### Data for this exercise
□ □ □ □ □
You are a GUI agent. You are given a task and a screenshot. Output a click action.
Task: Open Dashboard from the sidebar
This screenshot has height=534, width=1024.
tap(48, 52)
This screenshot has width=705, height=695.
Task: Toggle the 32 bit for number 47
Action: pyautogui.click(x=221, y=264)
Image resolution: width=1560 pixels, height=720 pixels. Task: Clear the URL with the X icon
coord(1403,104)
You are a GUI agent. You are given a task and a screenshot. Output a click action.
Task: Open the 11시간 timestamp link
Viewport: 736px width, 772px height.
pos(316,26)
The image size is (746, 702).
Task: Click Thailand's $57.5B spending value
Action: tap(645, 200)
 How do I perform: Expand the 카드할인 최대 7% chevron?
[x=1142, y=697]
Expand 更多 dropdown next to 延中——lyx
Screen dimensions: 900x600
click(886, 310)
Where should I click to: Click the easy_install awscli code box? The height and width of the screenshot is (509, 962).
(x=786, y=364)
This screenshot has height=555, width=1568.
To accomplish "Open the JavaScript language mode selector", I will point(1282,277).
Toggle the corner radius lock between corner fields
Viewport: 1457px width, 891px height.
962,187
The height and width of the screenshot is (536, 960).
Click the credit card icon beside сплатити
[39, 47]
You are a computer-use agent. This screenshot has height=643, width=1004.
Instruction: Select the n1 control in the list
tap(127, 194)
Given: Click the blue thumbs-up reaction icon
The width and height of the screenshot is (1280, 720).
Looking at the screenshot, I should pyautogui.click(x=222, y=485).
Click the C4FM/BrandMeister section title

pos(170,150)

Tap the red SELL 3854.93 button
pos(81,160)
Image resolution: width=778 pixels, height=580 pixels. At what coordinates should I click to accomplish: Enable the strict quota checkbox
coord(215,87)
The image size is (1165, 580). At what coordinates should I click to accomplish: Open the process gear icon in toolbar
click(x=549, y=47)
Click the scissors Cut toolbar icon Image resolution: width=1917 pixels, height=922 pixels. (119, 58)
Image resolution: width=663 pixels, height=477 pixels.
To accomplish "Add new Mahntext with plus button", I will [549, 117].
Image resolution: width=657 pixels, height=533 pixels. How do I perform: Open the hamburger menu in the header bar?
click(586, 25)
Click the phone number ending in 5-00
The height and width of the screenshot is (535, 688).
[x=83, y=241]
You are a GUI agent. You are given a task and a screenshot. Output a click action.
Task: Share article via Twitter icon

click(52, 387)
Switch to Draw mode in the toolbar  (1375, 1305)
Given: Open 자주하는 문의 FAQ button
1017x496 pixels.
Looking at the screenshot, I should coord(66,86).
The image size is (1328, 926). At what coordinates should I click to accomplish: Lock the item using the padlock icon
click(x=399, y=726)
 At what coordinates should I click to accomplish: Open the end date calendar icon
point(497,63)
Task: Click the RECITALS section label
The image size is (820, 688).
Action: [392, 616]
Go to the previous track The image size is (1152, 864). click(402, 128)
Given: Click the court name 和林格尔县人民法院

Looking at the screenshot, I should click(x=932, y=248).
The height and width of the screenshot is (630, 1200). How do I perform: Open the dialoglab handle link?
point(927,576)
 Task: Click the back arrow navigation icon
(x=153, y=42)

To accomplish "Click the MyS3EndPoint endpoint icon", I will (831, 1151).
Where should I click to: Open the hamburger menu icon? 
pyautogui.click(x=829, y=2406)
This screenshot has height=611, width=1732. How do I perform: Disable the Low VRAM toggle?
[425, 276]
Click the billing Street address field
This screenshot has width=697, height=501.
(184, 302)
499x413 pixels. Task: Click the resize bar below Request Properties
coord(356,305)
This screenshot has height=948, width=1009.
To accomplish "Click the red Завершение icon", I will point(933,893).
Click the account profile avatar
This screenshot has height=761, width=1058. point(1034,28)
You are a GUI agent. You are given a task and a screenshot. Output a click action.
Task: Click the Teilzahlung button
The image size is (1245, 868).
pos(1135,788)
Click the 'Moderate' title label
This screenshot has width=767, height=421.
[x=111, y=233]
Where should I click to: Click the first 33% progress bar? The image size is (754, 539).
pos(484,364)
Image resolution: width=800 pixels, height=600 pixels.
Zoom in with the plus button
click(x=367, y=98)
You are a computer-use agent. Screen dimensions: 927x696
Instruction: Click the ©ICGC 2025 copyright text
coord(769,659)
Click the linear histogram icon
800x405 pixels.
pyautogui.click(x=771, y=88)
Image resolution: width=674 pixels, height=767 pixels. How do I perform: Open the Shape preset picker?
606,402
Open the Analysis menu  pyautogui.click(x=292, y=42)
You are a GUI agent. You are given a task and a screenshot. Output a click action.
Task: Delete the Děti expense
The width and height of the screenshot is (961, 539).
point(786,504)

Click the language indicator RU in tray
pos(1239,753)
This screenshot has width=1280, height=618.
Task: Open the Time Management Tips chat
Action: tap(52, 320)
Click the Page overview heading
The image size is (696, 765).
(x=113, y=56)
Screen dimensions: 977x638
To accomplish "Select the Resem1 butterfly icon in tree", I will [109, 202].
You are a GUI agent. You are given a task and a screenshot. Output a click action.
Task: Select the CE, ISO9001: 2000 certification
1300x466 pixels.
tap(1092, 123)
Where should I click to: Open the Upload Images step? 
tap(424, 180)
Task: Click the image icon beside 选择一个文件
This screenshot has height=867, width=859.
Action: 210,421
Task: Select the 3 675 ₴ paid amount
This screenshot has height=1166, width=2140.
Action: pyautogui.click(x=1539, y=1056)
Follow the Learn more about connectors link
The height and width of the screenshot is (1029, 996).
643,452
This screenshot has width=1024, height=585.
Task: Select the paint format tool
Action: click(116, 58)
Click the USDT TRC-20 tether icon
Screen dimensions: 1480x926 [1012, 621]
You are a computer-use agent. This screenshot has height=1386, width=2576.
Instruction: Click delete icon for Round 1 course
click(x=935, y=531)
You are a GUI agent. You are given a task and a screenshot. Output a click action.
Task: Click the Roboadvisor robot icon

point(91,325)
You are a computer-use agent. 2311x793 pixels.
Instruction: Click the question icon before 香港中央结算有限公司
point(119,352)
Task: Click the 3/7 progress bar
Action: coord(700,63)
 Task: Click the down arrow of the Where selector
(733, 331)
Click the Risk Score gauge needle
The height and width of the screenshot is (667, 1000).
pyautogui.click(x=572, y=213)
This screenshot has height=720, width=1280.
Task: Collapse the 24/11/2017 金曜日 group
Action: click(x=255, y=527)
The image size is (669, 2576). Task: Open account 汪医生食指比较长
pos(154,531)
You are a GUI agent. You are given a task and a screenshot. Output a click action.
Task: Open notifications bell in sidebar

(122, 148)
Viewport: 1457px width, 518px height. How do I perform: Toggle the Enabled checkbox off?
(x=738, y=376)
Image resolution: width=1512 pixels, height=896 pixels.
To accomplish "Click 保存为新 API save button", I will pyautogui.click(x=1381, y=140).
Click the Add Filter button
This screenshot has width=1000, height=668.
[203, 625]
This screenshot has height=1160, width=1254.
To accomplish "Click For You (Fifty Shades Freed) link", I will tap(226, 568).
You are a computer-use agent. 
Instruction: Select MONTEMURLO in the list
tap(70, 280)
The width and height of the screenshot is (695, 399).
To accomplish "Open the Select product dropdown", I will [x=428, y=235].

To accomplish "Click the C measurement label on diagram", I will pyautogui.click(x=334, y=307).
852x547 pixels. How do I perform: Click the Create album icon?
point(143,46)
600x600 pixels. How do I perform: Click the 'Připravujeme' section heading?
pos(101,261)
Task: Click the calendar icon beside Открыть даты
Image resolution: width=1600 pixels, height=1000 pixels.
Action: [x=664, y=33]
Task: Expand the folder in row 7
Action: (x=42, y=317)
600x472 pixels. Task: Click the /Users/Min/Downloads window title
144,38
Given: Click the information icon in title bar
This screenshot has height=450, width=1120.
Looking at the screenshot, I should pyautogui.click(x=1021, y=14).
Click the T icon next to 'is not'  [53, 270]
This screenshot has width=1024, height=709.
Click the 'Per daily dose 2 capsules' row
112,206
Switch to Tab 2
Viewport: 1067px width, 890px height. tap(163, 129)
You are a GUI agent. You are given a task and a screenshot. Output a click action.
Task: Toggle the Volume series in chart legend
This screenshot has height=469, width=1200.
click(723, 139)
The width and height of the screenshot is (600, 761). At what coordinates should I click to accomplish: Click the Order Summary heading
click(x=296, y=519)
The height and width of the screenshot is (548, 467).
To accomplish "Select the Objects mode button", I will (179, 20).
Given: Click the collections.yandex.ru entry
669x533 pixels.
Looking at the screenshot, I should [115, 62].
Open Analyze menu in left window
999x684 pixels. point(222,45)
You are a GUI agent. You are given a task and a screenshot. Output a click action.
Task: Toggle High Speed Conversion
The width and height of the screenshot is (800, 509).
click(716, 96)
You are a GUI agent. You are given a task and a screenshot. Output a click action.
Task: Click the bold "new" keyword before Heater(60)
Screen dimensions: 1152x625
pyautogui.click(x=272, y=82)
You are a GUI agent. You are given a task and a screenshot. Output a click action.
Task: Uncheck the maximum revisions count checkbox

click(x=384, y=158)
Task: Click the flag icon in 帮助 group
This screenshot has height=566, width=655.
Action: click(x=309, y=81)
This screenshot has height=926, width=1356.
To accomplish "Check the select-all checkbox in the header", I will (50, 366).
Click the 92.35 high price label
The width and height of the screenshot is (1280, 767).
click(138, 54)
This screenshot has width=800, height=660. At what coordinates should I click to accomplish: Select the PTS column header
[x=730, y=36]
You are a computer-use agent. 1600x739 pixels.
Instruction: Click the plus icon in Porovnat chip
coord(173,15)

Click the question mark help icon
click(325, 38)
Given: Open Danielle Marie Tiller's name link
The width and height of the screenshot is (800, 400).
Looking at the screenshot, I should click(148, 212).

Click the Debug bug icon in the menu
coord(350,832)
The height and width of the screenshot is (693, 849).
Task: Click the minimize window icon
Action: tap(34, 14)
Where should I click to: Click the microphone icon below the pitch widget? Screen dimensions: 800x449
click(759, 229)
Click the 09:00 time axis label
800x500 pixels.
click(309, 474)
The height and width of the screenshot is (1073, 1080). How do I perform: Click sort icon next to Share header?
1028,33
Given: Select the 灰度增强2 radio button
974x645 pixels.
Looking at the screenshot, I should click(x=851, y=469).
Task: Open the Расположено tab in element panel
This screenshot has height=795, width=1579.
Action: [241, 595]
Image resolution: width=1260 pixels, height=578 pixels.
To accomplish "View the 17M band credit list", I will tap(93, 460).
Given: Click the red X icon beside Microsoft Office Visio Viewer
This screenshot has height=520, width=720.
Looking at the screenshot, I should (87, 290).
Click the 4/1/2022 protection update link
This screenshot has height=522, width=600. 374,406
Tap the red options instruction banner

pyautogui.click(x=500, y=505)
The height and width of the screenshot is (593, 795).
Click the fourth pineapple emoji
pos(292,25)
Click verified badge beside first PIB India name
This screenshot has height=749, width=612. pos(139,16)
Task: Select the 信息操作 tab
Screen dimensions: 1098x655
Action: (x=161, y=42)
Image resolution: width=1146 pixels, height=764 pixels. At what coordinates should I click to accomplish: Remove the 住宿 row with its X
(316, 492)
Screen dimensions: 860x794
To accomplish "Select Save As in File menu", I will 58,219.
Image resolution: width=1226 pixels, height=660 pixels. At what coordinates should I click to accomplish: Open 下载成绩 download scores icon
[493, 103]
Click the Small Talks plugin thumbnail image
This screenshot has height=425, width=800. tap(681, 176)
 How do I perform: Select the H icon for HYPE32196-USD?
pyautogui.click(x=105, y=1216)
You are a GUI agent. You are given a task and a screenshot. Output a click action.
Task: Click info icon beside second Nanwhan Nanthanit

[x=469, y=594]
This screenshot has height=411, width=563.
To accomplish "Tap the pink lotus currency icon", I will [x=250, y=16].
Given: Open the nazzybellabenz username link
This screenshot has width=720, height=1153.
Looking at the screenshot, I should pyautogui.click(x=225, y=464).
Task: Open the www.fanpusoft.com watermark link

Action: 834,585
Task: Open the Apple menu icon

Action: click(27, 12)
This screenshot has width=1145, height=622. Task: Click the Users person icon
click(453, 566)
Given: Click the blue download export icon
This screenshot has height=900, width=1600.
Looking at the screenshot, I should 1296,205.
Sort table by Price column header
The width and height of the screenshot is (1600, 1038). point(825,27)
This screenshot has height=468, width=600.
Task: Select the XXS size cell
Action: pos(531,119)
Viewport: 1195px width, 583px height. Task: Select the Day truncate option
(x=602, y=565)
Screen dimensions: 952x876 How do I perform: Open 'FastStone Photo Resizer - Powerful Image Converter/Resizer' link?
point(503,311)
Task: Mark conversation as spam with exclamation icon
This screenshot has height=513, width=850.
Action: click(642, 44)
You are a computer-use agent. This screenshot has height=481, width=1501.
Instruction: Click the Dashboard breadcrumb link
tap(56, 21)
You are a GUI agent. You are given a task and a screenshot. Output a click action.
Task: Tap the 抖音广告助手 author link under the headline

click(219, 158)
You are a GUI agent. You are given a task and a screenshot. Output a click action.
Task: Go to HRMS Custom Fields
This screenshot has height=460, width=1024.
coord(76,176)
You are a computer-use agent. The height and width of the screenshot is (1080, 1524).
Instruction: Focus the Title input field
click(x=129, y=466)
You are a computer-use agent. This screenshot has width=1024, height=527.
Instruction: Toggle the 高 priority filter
□ □ □ □ □
### Work instruction
The result consists of the line with "has height=481, width=1501." through the last line of the entries above, repeated exactly and with nothing else.

### Answer for this exercise
You are a computer-use agent. This screenshot has height=481, width=1501.
Instruction: Click the Dashboard breadcrumb link
tap(56, 21)
You are a GUI agent. You are given a task and a screenshot. Output a click action.
Task: Tap the 抖音广告助手 author link under the headline

click(219, 158)
You are a GUI agent. You are given a task and a screenshot. Output a click action.
Task: Go to HRMS Custom Fields
This screenshot has height=460, width=1024.
coord(76,176)
You are a computer-use agent. The height and width of the screenshot is (1080, 1524).
Instruction: Focus the Title input field
click(x=129, y=466)
You are a computer-use agent. This screenshot has width=1024, height=527.
Instruction: Toggle the 高 priority filter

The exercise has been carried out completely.